■ **Work to be completed**
Using the material below, set down only the line containing "Given: Open Full Screen for palm trees camera" and the lines after it, unchanged.

***

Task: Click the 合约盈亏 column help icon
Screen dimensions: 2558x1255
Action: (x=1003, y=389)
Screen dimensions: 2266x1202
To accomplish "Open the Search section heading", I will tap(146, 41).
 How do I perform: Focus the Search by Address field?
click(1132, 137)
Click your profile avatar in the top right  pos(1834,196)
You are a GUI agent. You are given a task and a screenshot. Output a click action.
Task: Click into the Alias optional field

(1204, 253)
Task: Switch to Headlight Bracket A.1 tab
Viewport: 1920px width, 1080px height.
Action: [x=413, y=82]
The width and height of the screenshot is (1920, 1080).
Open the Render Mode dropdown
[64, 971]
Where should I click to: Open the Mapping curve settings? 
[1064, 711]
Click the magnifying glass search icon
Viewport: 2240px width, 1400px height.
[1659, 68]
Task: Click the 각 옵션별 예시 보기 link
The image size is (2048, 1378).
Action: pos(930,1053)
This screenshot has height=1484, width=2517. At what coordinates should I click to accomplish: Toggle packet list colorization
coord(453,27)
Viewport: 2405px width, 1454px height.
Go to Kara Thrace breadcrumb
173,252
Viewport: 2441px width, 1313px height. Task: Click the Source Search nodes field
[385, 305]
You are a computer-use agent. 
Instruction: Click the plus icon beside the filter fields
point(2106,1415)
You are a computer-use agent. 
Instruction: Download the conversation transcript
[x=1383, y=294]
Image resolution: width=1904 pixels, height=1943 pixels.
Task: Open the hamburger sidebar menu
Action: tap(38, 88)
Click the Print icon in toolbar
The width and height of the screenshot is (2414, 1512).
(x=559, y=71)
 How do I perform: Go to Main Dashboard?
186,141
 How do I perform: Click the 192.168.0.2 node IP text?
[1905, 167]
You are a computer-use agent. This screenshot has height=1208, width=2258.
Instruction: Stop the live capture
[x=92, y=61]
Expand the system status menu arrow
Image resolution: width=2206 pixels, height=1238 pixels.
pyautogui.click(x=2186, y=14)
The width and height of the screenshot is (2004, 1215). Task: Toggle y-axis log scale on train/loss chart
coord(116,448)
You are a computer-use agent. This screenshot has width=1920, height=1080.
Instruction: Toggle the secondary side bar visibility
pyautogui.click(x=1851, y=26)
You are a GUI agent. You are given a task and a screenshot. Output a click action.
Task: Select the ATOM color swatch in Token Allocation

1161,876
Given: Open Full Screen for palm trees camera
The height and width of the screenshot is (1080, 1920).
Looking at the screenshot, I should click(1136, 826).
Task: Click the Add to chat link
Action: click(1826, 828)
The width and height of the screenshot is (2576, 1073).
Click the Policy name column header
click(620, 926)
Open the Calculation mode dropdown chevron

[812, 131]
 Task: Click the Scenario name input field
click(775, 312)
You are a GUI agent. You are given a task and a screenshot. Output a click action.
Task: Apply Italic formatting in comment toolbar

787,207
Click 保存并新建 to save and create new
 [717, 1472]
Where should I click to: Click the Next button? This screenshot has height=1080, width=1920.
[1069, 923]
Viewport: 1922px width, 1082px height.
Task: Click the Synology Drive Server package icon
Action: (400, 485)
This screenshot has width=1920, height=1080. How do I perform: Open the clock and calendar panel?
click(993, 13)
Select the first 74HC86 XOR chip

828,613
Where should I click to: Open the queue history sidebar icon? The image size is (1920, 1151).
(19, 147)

***

■ **Answer to the problem**
Given: Open Full Screen for palm trees camera
The height and width of the screenshot is (1080, 1920).
Looking at the screenshot, I should click(1136, 826).
Task: Click the Add to chat link
Action: click(1826, 828)
The width and height of the screenshot is (2576, 1073).
Click the Policy name column header
click(620, 926)
Open the Calculation mode dropdown chevron

[812, 131]
 Task: Click the Scenario name input field
click(775, 312)
You are a GUI agent. You are given a task and a screenshot. Output a click action.
Task: Apply Italic formatting in comment toolbar

787,207
Click 保存并新建 to save and create new
 [717, 1472]
Where should I click to: Click the Next button? This screenshot has height=1080, width=1920.
[1069, 923]
Viewport: 1922px width, 1082px height.
Task: Click the Synology Drive Server package icon
Action: (400, 485)
This screenshot has width=1920, height=1080. How do I perform: Open the clock and calendar panel?
click(993, 13)
Select the first 74HC86 XOR chip

828,613
Where should I click to: Open the queue history sidebar icon? The image size is (1920, 1151).
(19, 147)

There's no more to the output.